Project Description

Cupcakes

Servings: 11 Servings:    Serving size: 80g

EXCHANGES: 1 2/3 STARCH EXCHANGES AND 2 FAT EXCHANGES

INGREDIENTS

250g filo pastry sheets
10g (8 1/3 tbsp) Sweet & Balance Tabletop Sweetener
3 eggs
70g (1/3 teacup) orange juice
25g grate orange peel (about 1 1/2 oranges)
120g (3/4 teacup) sunflower oil
11g (2 tsp) Jotis Baking Powder
200g 2% fat yoghurt

For the syrup
300g (1 1/2 teacups) water
30g (1 1/2 teacups) Sweet & Balance Tabletop Sweetener

PREPARATION

Put the filo pastry sheets scrunched up onto two oven trays and into an oven at 100°C until they dry. Or, lay them out the previous day and let dry. Pre-heat the oven to 170°C Beat the oil, Sweet & Balance Tabletop Sweetener, the grated peel and the orange juice in a small bowl by hand. Add the eggs and mix. Break the pastry sheets into small pieces and mix with the Jotis Baking Powder, add to the batter and mix.As soon as they are combined, add the yoghurt and mix gently.
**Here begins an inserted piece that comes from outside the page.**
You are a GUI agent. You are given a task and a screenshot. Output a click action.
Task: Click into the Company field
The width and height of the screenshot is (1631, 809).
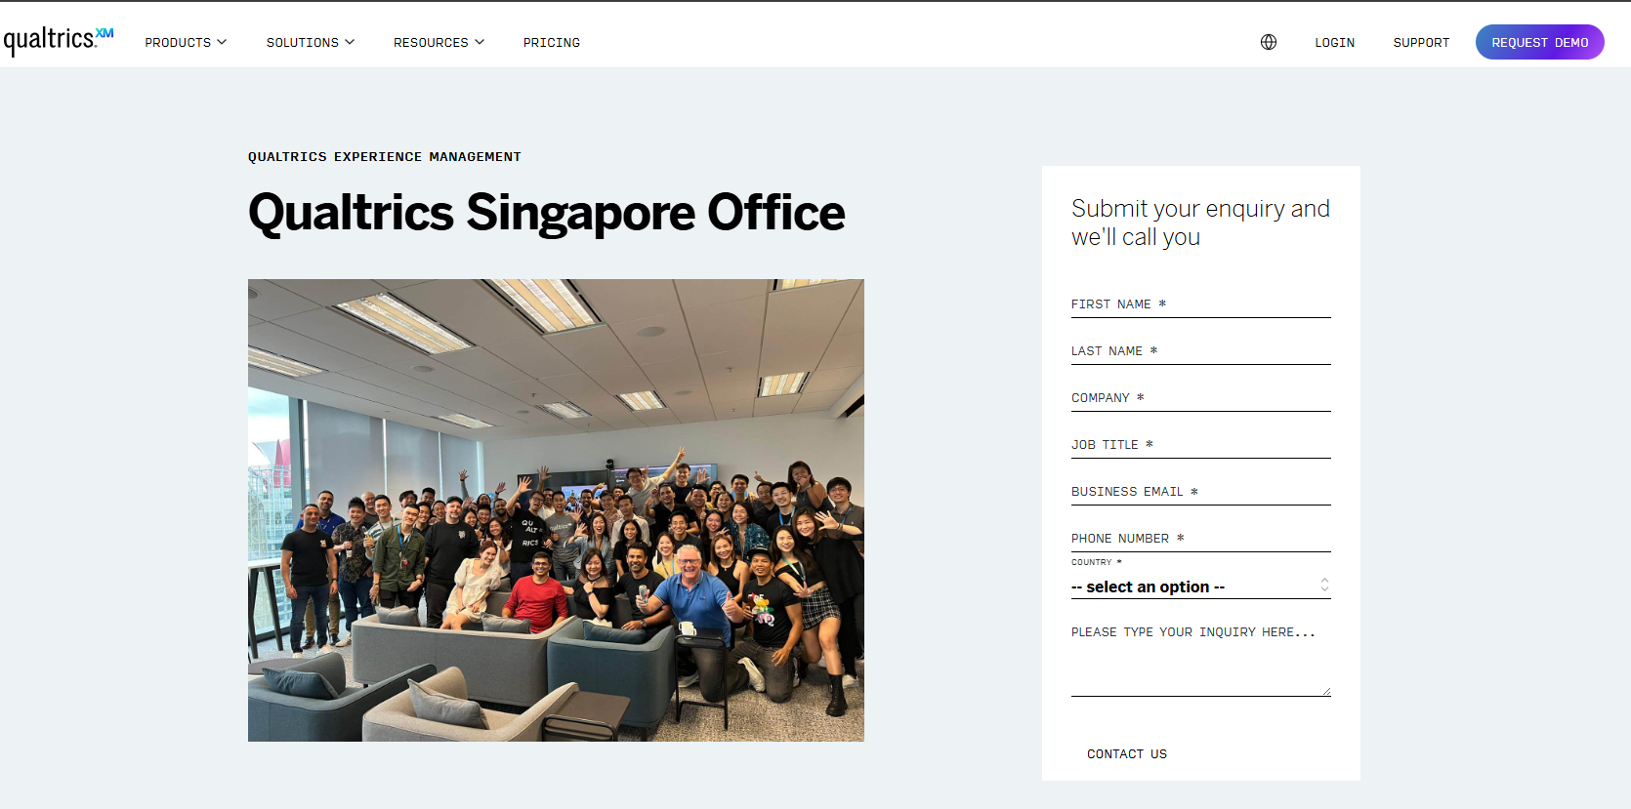pos(1199,398)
Pour the mixture into an ovenproof dish 25cm x 15cm and bake for 30 minutes at 160-170°C, or until it goes golden brown. Bring the water and the Sweet & Balance Tabletop Sweetener to the boil in a saucepan and allow to boil for 3-4 minutes. Leave the syrup to cool and pour it over the hot orange pie.